# Provided data:
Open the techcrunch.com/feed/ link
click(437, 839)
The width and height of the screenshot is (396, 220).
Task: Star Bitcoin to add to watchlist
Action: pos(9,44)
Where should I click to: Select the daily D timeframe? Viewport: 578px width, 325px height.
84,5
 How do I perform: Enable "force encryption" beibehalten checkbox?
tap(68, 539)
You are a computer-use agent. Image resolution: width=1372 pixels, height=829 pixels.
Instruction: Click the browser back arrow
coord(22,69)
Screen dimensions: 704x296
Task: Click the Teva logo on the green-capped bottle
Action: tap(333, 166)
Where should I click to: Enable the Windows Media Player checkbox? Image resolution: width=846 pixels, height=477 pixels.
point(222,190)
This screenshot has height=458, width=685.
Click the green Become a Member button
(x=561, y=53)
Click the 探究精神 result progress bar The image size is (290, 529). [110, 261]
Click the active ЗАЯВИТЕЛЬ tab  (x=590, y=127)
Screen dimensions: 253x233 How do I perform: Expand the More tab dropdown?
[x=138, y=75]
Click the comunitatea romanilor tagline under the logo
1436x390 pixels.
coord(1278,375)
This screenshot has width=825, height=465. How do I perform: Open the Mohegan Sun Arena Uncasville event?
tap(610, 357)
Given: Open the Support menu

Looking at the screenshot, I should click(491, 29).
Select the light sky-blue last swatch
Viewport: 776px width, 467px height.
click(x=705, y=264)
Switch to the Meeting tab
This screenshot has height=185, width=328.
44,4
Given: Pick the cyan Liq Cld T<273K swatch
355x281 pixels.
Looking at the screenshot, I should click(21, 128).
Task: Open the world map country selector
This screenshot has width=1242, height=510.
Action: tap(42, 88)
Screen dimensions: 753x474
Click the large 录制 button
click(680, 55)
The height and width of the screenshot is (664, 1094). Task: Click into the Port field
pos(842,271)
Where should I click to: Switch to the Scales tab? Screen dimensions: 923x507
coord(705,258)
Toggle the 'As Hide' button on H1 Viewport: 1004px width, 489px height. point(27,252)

# Work task:
Copy the records exactly, keeping every word in place.

# Solution for this exercise:
Open the techcrunch.com/feed/ link
click(437, 839)
The width and height of the screenshot is (396, 220).
Task: Star Bitcoin to add to watchlist
Action: pos(9,44)
Where should I click to: Select the daily D timeframe? Viewport: 578px width, 325px height.
84,5
 How do I perform: Enable "force encryption" beibehalten checkbox?
tap(68, 539)
You are a computer-use agent. Image resolution: width=1372 pixels, height=829 pixels.
Instruction: Click the browser back arrow
coord(22,69)
Screen dimensions: 704x296
Task: Click the Teva logo on the green-capped bottle
Action: tap(333, 166)
Where should I click to: Enable the Windows Media Player checkbox? Image resolution: width=846 pixels, height=477 pixels.
point(222,190)
This screenshot has height=458, width=685.
Click the green Become a Member button
(x=561, y=53)
Click the 探究精神 result progress bar The image size is (290, 529). [110, 261]
Click the active ЗАЯВИТЕЛЬ tab  (x=590, y=127)
Screen dimensions: 253x233 How do I perform: Expand the More tab dropdown?
[x=138, y=75]
Click the comunitatea romanilor tagline under the logo
1436x390 pixels.
coord(1278,375)
This screenshot has width=825, height=465. How do I perform: Open the Mohegan Sun Arena Uncasville event?
tap(610, 357)
Given: Open the Support menu

Looking at the screenshot, I should click(491, 29).
Select the light sky-blue last swatch
Viewport: 776px width, 467px height.
click(x=705, y=264)
Switch to the Meeting tab
This screenshot has height=185, width=328.
44,4
Given: Pick the cyan Liq Cld T<273K swatch
355x281 pixels.
Looking at the screenshot, I should click(21, 128).
Task: Open the world map country selector
This screenshot has width=1242, height=510.
Action: tap(42, 88)
Screen dimensions: 753x474
Click the large 录制 button
click(680, 55)
The height and width of the screenshot is (664, 1094). Task: Click into the Port field
pos(842,271)
Where should I click to: Switch to the Scales tab? Screen dimensions: 923x507
coord(705,258)
Toggle the 'As Hide' button on H1 Viewport: 1004px width, 489px height. point(27,252)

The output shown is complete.